M. Ramesh | | Updated on: Jan 09, 2022

Way forward: Should India try to occupy the space of high-value niche solar products? | Photo Credit: gerenme

Does India have what it takes to compete with Chinese manufacturing might in everything from silicon to modules?

Based on the promised incentives and protection from imports, many companies including Adani, Azure, ReNew and Waaree have expressed their willingness to manufacture solar cells and modules in India.

But is the government’s pitch good enough? Second, can Indian manufacturers compete against the Chinese?

India has capacity to manufacture 3 GW of cells and 10 GW of modules (cells are made into modules), but most of it is on paper. Much of this capacity came up in the initial days of the National Solar Mission, early last decade, and are mostly in disuse.

Comparatively, China has 174 GW. It has scale, technology and is fully integrated — right from silicon to modules.
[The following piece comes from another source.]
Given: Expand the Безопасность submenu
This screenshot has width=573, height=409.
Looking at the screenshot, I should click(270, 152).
Having a presence in the entire value chain (silicon-poly or monosilicon-ingots-wafers-cells-modules) gives it a sharp competitive edge. Moreover, that country controls the basic raw material, polysilicon.
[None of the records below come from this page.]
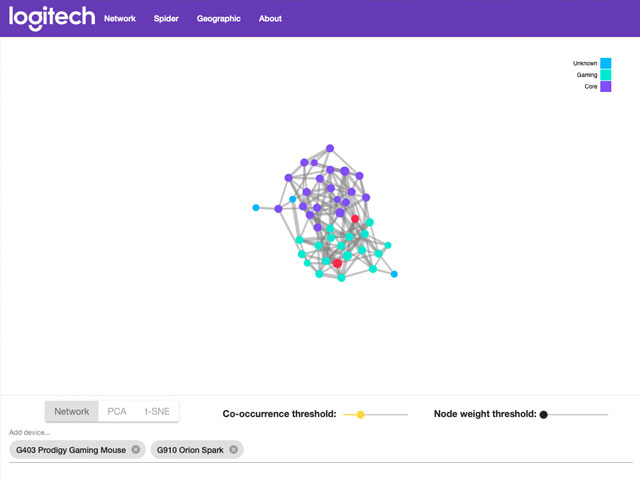640x480 pixels.
Task: Open the Network page in top navbar
Action: coord(120,19)
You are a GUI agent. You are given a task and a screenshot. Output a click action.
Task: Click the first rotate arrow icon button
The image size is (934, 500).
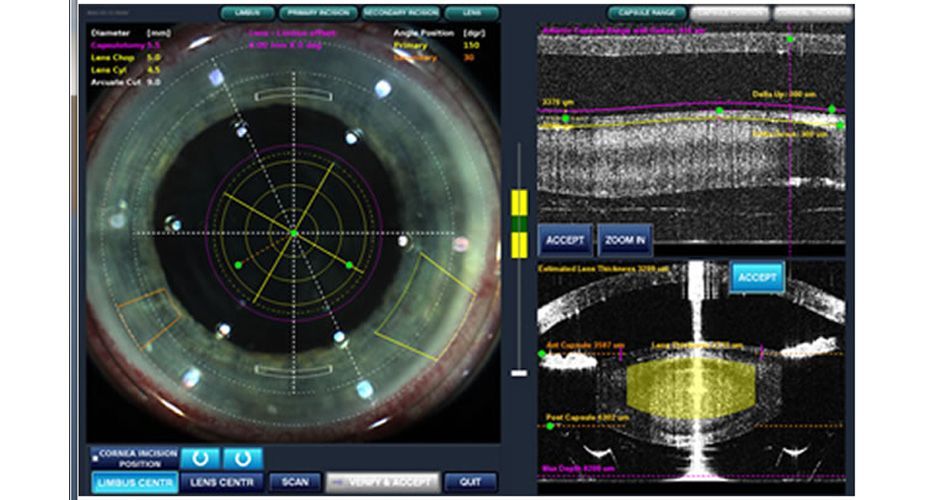pos(200,458)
So, can Indian manufacturers ever be able to take on the Chinese? Or should India try to occupy high-value niches such as modules of emerging technologies (perovskites, organic cells) or applications (BIPV)?

These questions were raised in a recent webinar on solar manufacture, organised by Business Line . The panellists were Ashish Khanna, President, Tata Power – Renewables; Ivan Saha, Chief Technology Office, ReNew Power; and Harsha Bangari, Deputy Managing Director, Exim Bank. Khanna and Saha argued that India can take on the Chinese only with adequate government support.

Khanna said the difference in price between Indian and Chinese polysilicon modules is never more than 4-5 cents a watt (roughly ₹28-35 lakh a MW); this can be bridged by incentives.

That brings the discussion to the first question: How good is the package of incentives?

The allocated ₹4,500 crore, which is 2.2 per cent of the total outlay (₹1,97,291 crore) for 13 sectors, is to be spent over five years. This, according to experts like Saha, can support 9 GW of capacity. Manufacturers, however, have their misgivings.

Saha said the policy required some tweaks or, at least, clarifications. One major apprehension is over how the amount will be distributed among the manufacturers and when. If given when a new plant goes into operation, then it will be problematic since the first movers may end up cornering all the incentives, as Saha explained in the webinar.

Experts also note that in a previous incentive system (M-SIPS, meant for electronic and solar) the money never came.

Industry expert Sunil Jain, who was until recently executive director and chief executive officer of Hero Future Energies, observes that unless the government spells out the policy in detail, perhaps as a standard bidding process document, investors were unlikely to put down money. There is a similar need for clarity over the basic customs duty — tentatively fixed at 25 per cent for cells and 40 per cent for modules — and the duration remains unclear.

After nearly two years of waiting, just as the government appeared ready to bring in the duty, it was deferred to 2022, presumably under pressure from developers.

Experts have flagged yet another issue — products that go into the making of a solar module such as frames, glass, EVA and connectors, all of which are imported today.

These need to be competitive, too, for the final product to withstand the heat of the unforgiving market.

Many pieces need to fall in place quickly, but there seems to be no sense of urgency. For instance, there has been talk for over six months about getting a large public sector company, perhaps NTPC or BHEL, to set up a plant to make polysilicon, but there has been no progress yet.

Given these uncertainties, atmanirbharta in solar manufacture remains a pipe dream.